Margaret Rosie from Gilmerton celebrated her 102nd birthday in style as friends and family gathered for a party.
She marked the big day by singing songs with visitors at Corstorphine Hospital yesterday.
Originally from Orkney, Margaret remembers the sinking of the Royal Oak and watching the scuttling of the German Fleet in Scapa Flow during the First and Second World Wars.
Margaret Isabella St Clair Rosie, née Keldie, was born in 1911 – the same year as the coronation of King George V, the Suffragettes stormed the Houses of Parliament in London and the ill-fated ocean liner, Titanic, was launched.
Margaret was the youngest of five children to Thomas Keldie and Margaret Simpson, and attended Kirkwall Grammar School.
Her three sisters Lottie, Christina, known as Goodie, and Edith and brother Tommy are all deceased.

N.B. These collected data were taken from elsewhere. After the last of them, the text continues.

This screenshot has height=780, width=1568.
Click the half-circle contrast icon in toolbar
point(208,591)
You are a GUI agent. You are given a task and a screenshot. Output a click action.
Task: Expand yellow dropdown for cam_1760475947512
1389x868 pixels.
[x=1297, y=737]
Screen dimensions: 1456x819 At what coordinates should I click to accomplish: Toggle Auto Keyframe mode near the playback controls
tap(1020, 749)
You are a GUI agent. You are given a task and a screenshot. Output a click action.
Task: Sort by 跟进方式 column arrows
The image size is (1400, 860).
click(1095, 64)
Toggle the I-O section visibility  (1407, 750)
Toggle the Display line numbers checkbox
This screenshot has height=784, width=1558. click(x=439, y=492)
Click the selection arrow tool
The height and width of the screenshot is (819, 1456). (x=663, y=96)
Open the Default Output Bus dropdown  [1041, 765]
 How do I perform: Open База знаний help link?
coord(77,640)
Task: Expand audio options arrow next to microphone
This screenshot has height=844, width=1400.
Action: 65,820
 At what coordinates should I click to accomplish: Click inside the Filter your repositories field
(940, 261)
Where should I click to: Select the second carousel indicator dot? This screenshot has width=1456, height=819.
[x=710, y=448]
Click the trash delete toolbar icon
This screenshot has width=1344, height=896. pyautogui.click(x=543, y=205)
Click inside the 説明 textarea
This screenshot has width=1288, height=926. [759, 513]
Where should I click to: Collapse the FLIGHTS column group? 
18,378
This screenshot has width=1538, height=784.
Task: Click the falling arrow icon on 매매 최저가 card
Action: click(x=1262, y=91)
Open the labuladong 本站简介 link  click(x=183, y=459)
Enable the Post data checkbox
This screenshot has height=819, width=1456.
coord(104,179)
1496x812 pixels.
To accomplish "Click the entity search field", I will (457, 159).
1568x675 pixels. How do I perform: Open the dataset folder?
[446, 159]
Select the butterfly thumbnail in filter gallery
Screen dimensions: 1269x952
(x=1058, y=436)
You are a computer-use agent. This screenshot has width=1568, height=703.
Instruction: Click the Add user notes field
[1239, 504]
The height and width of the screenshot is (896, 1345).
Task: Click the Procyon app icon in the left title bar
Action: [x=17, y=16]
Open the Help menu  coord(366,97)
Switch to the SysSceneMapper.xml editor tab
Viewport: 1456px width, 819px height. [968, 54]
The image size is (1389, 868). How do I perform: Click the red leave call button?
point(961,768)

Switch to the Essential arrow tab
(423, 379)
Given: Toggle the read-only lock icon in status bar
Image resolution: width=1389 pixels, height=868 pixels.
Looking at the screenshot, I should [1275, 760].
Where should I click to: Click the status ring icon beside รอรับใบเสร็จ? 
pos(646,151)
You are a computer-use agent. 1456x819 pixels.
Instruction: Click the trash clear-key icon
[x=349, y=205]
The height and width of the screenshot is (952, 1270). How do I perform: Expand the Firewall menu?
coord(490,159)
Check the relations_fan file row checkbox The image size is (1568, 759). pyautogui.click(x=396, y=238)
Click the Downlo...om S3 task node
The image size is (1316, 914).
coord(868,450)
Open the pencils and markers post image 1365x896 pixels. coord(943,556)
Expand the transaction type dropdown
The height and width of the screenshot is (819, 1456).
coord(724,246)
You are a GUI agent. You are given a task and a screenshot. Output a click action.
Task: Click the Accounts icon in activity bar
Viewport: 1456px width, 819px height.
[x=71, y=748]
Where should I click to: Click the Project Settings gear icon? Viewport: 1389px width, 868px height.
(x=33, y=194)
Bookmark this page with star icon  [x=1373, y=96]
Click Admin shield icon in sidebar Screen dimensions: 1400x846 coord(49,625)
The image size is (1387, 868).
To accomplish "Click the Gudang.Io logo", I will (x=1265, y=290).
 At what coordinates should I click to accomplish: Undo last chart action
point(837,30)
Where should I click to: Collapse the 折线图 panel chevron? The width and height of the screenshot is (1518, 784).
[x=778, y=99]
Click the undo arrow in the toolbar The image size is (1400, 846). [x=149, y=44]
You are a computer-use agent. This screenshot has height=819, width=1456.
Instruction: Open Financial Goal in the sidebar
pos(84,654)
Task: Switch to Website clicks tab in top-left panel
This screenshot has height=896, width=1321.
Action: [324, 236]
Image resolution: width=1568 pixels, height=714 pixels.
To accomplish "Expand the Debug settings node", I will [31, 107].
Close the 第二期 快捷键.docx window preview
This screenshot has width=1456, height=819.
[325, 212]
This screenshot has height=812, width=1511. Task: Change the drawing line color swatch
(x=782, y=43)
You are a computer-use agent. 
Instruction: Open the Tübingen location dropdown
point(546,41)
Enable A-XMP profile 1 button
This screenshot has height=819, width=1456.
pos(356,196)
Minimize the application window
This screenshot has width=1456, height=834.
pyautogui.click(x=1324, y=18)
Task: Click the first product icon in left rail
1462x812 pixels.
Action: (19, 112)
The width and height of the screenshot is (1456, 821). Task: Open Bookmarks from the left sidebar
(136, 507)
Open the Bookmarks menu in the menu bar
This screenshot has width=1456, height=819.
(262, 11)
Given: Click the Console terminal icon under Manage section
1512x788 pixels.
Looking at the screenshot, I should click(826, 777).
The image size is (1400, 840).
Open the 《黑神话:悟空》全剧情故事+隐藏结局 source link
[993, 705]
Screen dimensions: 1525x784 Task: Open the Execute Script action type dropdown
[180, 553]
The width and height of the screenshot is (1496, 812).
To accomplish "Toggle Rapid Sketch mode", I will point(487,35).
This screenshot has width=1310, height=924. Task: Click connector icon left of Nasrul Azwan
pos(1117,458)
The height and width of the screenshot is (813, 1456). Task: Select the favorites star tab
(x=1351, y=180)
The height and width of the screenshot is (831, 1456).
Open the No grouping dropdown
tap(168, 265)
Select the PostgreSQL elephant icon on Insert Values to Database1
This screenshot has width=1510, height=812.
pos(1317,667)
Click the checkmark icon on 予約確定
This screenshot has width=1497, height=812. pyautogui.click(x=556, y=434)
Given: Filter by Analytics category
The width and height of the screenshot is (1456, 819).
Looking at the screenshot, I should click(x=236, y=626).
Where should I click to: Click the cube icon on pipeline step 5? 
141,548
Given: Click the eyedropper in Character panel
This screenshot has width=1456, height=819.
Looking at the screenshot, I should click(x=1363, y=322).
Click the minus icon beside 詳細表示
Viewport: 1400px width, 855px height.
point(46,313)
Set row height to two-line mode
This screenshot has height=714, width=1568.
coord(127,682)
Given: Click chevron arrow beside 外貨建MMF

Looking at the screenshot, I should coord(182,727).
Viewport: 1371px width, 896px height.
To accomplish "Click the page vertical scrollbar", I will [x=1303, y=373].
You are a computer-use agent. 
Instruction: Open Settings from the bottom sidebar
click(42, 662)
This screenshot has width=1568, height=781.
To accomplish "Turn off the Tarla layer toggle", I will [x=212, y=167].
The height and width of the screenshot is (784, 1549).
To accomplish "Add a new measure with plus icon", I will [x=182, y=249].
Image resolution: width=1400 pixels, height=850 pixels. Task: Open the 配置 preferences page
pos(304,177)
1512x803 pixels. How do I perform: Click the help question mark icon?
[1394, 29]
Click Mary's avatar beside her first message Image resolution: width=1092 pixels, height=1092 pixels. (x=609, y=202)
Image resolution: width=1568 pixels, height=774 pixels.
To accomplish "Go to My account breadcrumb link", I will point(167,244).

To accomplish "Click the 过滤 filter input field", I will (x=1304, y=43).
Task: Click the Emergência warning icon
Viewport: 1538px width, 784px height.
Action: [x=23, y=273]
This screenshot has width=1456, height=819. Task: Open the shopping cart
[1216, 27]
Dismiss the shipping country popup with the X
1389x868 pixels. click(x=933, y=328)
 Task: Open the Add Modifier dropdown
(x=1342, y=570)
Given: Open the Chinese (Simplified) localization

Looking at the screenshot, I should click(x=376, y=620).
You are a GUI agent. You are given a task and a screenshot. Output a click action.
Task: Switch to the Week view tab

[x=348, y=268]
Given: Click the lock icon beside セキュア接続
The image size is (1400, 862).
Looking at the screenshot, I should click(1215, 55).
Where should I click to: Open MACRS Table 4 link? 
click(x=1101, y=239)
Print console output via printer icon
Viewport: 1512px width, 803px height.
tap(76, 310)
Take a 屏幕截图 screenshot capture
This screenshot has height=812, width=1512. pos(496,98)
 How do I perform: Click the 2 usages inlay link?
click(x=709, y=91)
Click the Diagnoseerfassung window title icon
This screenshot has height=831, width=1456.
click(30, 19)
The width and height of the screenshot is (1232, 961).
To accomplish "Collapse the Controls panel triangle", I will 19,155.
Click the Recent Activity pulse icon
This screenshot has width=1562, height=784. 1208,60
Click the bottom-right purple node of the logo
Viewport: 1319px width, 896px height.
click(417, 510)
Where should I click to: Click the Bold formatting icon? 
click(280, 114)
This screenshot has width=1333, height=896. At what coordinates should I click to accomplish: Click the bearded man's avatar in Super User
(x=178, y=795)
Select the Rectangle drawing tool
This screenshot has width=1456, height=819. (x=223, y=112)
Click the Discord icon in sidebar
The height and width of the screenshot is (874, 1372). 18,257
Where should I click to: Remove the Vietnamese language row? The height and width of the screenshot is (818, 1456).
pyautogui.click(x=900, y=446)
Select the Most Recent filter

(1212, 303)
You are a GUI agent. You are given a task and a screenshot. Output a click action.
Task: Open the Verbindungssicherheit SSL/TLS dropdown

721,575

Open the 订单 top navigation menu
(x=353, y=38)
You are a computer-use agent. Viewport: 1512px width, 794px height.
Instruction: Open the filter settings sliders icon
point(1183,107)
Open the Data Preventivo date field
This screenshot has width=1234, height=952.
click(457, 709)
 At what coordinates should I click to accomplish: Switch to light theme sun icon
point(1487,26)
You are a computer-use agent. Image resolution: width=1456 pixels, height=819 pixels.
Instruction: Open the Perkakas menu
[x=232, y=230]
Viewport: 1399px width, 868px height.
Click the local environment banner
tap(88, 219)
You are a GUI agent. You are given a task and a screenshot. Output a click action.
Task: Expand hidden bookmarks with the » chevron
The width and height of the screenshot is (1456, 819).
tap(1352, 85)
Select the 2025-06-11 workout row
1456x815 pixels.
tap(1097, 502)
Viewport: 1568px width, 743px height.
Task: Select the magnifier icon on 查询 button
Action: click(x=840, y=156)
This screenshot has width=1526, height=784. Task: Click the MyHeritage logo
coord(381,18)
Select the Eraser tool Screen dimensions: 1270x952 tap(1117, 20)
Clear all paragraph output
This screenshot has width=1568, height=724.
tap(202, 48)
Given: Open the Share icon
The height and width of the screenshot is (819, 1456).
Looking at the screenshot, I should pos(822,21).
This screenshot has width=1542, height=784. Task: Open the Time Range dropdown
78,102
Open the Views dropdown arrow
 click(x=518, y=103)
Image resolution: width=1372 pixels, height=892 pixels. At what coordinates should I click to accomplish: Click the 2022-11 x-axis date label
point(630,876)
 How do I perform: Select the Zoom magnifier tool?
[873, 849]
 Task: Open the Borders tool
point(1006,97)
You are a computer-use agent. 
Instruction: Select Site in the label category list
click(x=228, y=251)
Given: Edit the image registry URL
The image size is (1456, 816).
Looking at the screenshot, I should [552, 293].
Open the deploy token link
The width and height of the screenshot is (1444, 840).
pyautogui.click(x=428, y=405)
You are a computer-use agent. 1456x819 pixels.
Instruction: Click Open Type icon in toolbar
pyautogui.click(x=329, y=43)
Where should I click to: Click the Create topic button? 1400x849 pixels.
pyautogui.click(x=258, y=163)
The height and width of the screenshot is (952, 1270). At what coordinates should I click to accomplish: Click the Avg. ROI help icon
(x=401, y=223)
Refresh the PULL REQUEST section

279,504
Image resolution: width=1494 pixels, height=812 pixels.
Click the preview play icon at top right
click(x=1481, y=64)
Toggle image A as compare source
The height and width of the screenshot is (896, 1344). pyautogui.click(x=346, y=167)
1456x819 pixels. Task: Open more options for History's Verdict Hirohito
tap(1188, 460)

Margaret, known as Madge, married Alexander Rosie in 1935, but their life together was tragically cut short as he died in 1942. Together, they had four children.
Madge trained and qualified as a nurse, working initially in Kirkwall’s Balfour Hospital, before moving to the Capital and a new home in Cumnor Crescent in 1953.
She said: “I moved to Edinburgh when I was 21. I did my training at Longmore House on Salisbury Place then I worked in TB and infection diseases, then Craighouse Hospital and the West House.
“Latterly I worked at the British Nursing Association, just off George Street, which cared for private patients.”
She continued in employment until she was 75 years old and remained independent, living in her own home with the help of carers until just last year.
Madge gave a number of reasons for her longevity. She said: “I’ve always kept active – don’t let yourself go, keep your independence, walk, and take plenty of exercise, eat well – plenty of vegetables and home baking – and have good personal cleanliness and keep an even temperament.
“I’m fond of music and singing and these are things that keep you feeling young.”
Madge’s son, Alex, who lives in Newbridge, said his mother remained in “excellent” mental health, although she is now frail and preparing to move to Inch View nursing home.
Alex said: “We had a party at the hospital with family and friends, we all had a great time.
“The staff at Corstorphine Hospital looked after her very well.”
Madge, who said she had enjoyed herself at her celebration, said that she was now looking forward to moving to Inchview Care Home in Gilmerton.